If all the superintendents upon the line had been at this junction when these detentions occurred, they could not have prevented them, yet these inquiries go on from month to month and from year to year; and to waste time and stationery upon them—particularly when they occur at busy junctions, where it is well known that detentions cannot be avoided—is, I think, something outrageous; it can only serve to worry the men and cause them to commit blunders. I have no hesitation in saying that the signalman often makes mistakes through being flurried, and under the dread of the above-named inquiries, as when the traffic is great he often cuts things too near to save himself from them. He has done the same thing, perhaps, many times before, and all went well; and why not try it just once again?
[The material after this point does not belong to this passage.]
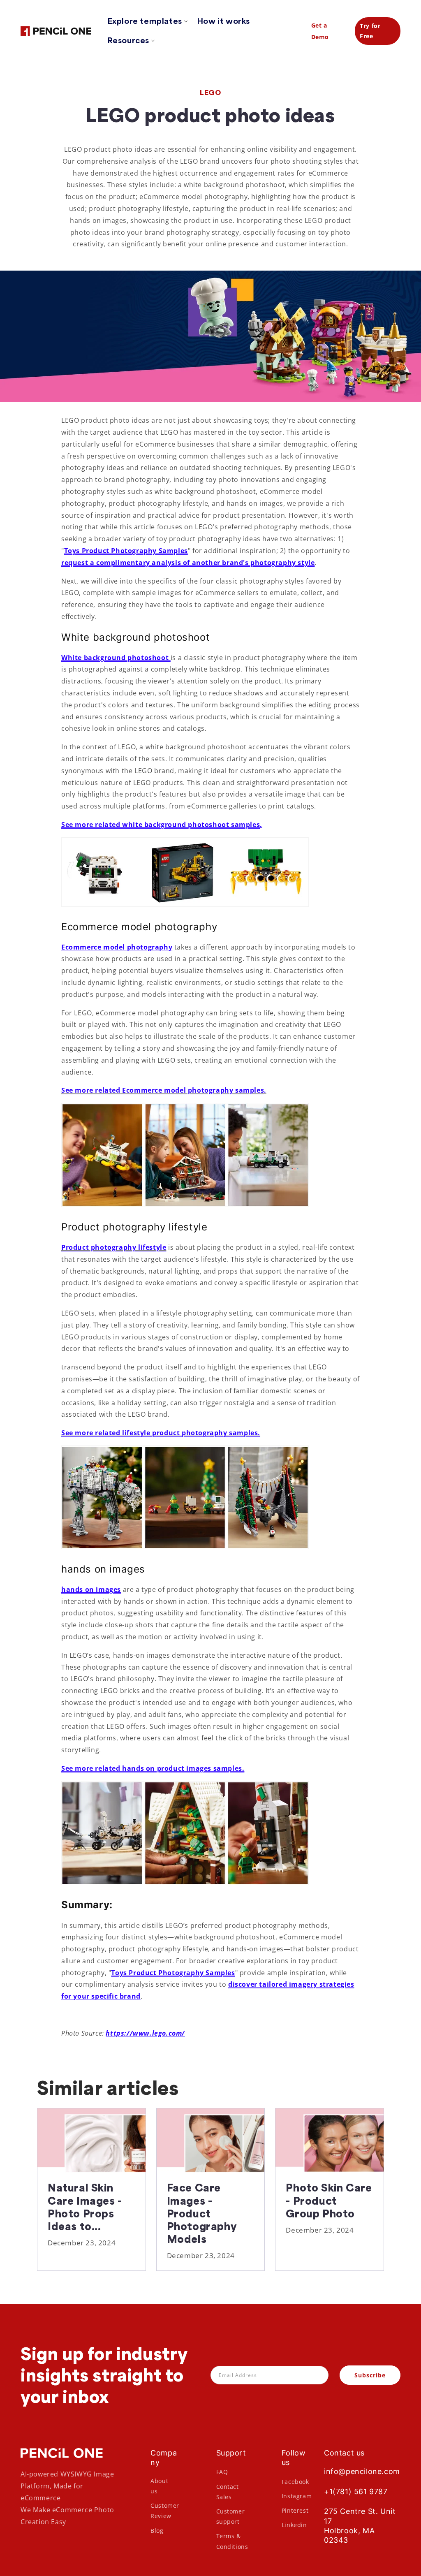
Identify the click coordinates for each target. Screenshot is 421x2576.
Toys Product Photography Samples (126, 550)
The same remark applies to engine-drivers, when they find a distant signal standing in the position I have previously named. The engineman has instructions to pull up his train if he is in doubt about the signal, but these “Inquiries” often influence him to chance it; and, although it is not properly at “all-right,” on he goes—sooner than be blamed for losing time—and he will do this, day after day, until he meets with an accident, sooner or later. Now, the question to be answered, when trains clash together at junctions, or crossing points, under the foregoing circumstances, is—which is the quickest and safest way to get them away without delay? and who, it may also be asked, is the best able to tell: the signalman, who is on the spot, and has to deal with them daily, or his superintendent, who is, perhaps, miles away? Why do the company place the signalman there, if they have not the fullest confidence in him?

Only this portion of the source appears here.